#
Troubleshooting
This list is used to track issues and their remedies.
#
EFS Mount Failed - Missing Mount Targets in Availability Zone
When deploying applications that use EFS persistent volumes, you may encounter mount errors like:
MountVolume.SetUp failed for volume "pvc-295ec7e4-fe8f-4dc6-b5a9-70cdc6fa05ee" : rpc error: code = Internal desc = Could not mount "fs-017997c6e5521be56:/" at "/var/lib/kubelet/pods/74b06dda-6fe3-4195-9f1a-64a0ce6de954/volumes/kubernetes.io~csi/pvc-295ec7e4-fe8f-4dc6-b5a9-70cdc6fa05ee/mount": mount failed: exit status 1
...
No matching mount target in the az us-east-1a.

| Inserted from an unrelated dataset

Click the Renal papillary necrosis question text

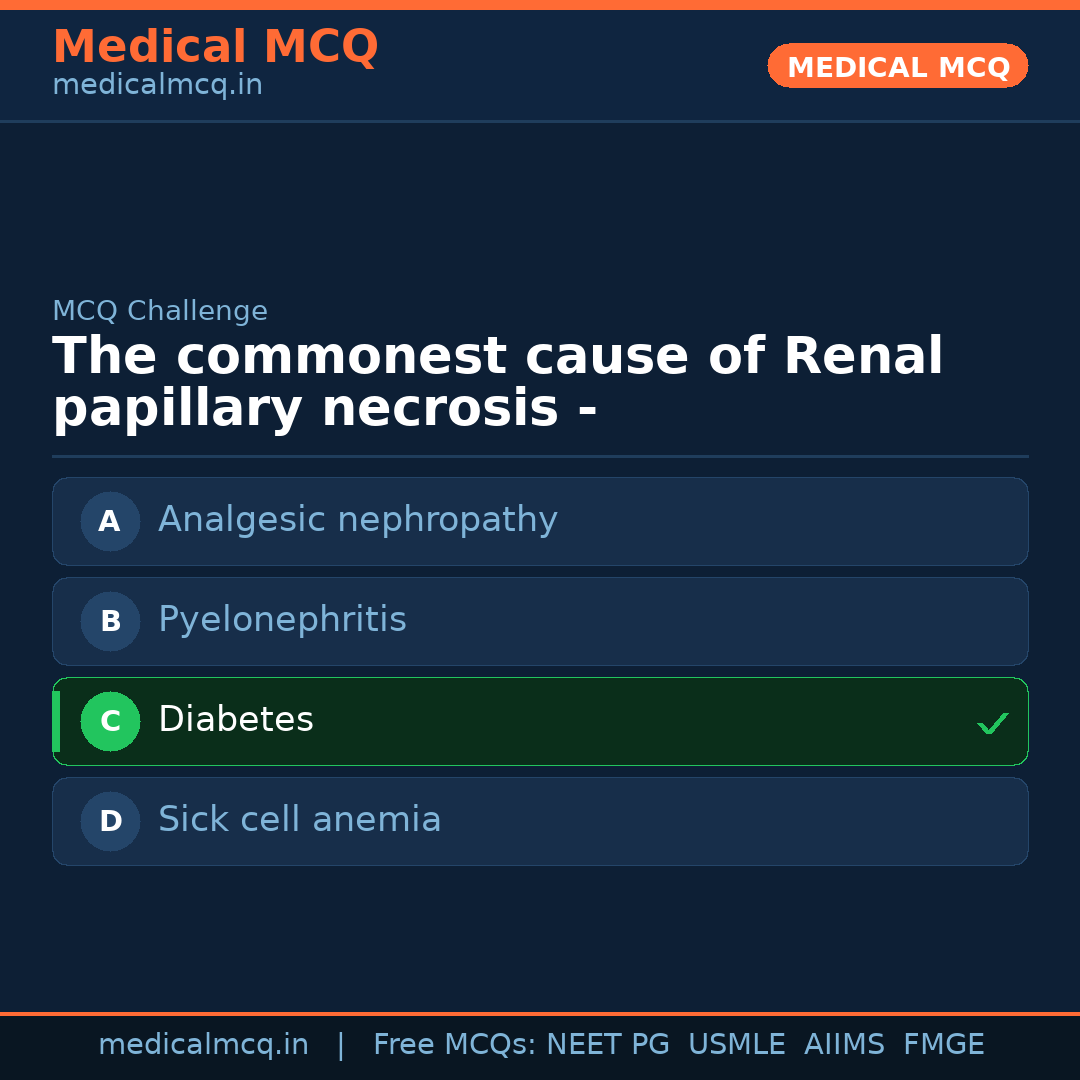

Please create one mount target in us-east-1a, or try the mount target in another AZ by passing the availability zone name option. Available mount target(s) are in az ['us-east-1b']
This happens when your EKS cluster nodes are running in an availability zone that doesn't have an EFS mount target. EFS requires mount targets in each AZ where you want to access the file system.
To resolve this, create mount targets in the missing availability zones. You can do this via the AWS CLI:
aws efs create-mount-target \
--file-system-id fs-xxxxxx \
--subnet-id subnet-xxxxxx \
--security-groups sg-xxxxxx
#
Docker Image Not Found - Bitnami Legacy Images and Helm Charts
When installing helm charts that use legacy Bitnami images, you may encounter errors like:
Back-off pulling image "docker.io/bitnami/redis:7.2.2-debian-11-r0":ErrImagePull: rpc error: code = NotFound desc = failed to pull and unpack image "docker.io/bitnami/redis:7.2.2-debian-11-r0": failed to resolve reference "docker.io/bitnami/redis:7.2.2-debian-11-r0": docker.io/bitnami/redis:7.2.2-debian-11-r0: not found
This happens because some older Bitnami image versions are now located in the bitnamilegacy repository instead of the main bitnami repository. To solve the above issue, try providing custom image repository and registry to the helm chart. For example, for redis, you can set helm values like so:
image:
repository: bitnamilegacy/redis
registry: docker.io
#
Low Ephemeral Storage Issue
Our new Terraform modules use a default ephemeral storage which might not be enough for certain workloads. This leads to an error similar to the following on deployments:
The node was low on resource: ephemeral-storage. Threshold quantity: 123456789, available: 123456Ki.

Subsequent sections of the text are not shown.